9日からトルコのイスタンブールで開くG20財務相・中央銀行総裁会議で税逃れ対策の一環として報告する。
報告を義務付けるのは、連結売上高が7億5000万ユーロ(約1000億円)以上の多国籍企業。日本では1000社程度が対象となる見込みだ。
2016年1月以降に始まる事業年度から、グループ会社の納税額や売上高、保有資産などを国ごとにまとめて、親会社がある国の税務当局に毎年報告させる。
報告を受けた税務当局は、子会社がある国の税務当局と情報を共有する。

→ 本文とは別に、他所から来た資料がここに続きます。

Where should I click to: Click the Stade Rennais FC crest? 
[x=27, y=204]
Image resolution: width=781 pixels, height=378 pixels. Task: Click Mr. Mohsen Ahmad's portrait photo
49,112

国境をまたいだグループ間の取引を通じて、税率の低い国に利益を移す動きを封じる。
OECDは昨年9月、企業グループ内の取引などについて報告を義務付ける方針を決めていた。ただ、各国で納める税額などの情報をどこで報告させるかは決めていなかった。
経団連などは情報漏洩や事務負担の増加を懸念し、本社がある国への報告だけで済むように求めていた。OECDは経済界の声に配慮し、子会社ごとに提出させることは見送った。
OECDは英国などが導入している知的財産の優遇税制について、見直すよう勧告することも決めた。企業が税負担を減らすために、他国で開発した知財を移す事例が相次いでいるためだ。